The warehouse management system: The B2B company that starts selling direct to consumers — or to the new breed of professional procurement agents — finds itself grappling with a vastly different picking, packing and fulfillment dynamic. Instead of ordering cases and pallets full of product, customers are demanding “eaches,” or ones and twos. This requires a complete retooling of the warehouse management system.

The physical plant: The distributor may need to abandon its comfortable siloed approach in which all of a customer’s orders are serviced from a single nearby distribution center. In its place is a fulfillment network in which a number of smaller branches feed off each other, consolidating orders to a single customer and automatically replenishing from a distribution center.

“At one time, a business organization could centralize its distribution to one very large, very efficient distribution center based somewhere in the middle of America, and ship to everyone, with three to five days required to get there,” said Denbigh. “No more. Now an item must be on the customer’s doorstep the next morning. Therefore, distribution centers are going down in size and many, many more are required to guarantee next-day delivery.

That only builds greater inventory and complexity into the fulfillment process.”

An expansion of the physical plant means more expense, and a concomitant bottom-line challenge. Distributors have become accustomed to selling products at margins based on costs for case-level fulfillment with three-day shipping. Single items shipped overnight are far more expensive to pick and ship. How can such orders be filled at the same price? Distributors must become massively more efficient, which means tapping into new solutions like automation.

Manual interventions

As the above comments suggest, the creation of an integrated system that provides a holistic view of a company’s entire supply chain and allows for effective, efficient and rapid fulfillment is the ultimate goal. The order management system must automatically route orders to the right locations. The warehouse management system must be flexible enough to enable the processing of small quantities as well as pallets and cases. The physical plant must eliminate centralized distribution centers in favor of networked regional branches.

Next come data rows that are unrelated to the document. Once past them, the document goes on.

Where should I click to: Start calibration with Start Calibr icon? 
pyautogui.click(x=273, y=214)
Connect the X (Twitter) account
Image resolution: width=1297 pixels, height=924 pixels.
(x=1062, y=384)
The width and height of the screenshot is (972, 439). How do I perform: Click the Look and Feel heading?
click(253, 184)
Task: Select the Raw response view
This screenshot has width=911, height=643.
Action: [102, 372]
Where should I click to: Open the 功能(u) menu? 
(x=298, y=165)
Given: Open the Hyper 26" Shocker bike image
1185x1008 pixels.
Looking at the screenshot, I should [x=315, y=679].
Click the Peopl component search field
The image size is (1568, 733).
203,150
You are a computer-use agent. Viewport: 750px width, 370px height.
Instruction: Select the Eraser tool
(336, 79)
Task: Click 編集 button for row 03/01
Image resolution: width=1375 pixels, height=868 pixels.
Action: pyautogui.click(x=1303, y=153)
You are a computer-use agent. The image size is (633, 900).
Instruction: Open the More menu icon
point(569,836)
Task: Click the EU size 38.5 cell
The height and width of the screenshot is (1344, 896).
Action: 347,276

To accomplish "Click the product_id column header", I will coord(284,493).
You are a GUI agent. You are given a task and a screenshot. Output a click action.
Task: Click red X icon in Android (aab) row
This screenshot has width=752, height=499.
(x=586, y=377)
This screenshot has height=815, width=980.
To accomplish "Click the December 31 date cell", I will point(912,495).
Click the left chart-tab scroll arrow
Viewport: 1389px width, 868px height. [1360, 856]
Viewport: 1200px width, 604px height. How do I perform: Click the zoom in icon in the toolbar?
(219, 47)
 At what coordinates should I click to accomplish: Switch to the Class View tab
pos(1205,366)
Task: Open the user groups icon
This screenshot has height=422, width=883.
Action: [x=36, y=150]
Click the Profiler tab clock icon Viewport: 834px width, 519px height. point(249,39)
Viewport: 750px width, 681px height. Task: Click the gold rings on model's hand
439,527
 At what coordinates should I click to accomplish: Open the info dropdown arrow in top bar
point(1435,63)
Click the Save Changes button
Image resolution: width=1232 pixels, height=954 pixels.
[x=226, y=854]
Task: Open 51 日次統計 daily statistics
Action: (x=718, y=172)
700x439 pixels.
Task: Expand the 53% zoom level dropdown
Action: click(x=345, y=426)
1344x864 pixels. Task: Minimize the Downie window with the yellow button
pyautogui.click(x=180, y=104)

All this retrofitting takes both money and expertise. It also takes time. What can a company do to survive until it achieves a thoroughly integrated e-commerce system? The most common approach is manual intervention.

Mascitto described a typical scenario: “Perhaps a customer goes online and buys 250 light fixtures, 250 light bulbs and 100 light switches. Once the order processes, it’s discovered the stock isn't there. At that point, a representative must order the goods from a distribution center and arrange for it to be shipped to their location the next day so it can be sent to the customer.”

Manual interventions like this one can be a solution when e-commerce is a small part of the enterprise. But when transactions start to escalate and customers demand one or two-day delivery, the system can get bogged down quickly. “At some point, manual interventions can’t keep up with the pace of e-commerce,” said Mascitto.

Another stopgap measure involves opening a larger network of fulfillment centers. That allows for rapid deliveries but requires a huge increase in inventory and real estate. Again, it’s too costly to be effective.

Yet a third short-term measure is to hire outside help. “There’s a massive demand for 3PLs (third-party logistics providers) that specialize in the shipping of single items,” said Denbigh. “While a company can hire them to fulfill orders, this solution will not be effective long-term. After all, those third parties need to make their own margins. Unless the organization is incredibly efficient, the process is too expensive.”

A viable medium-term solution is to establish a B2B e-commerce platform. However, as mentioned above, market forces will compel distributors to release their operations from the constraints of outmoded procedures that threaten the bottom line. “Throwing money at the problem is not a viable long-term solution,” concluded Denbigh. “Distributors must be thoughtful about how they undertake a complete digital transformation that institutes best practices throughout the supply chain.”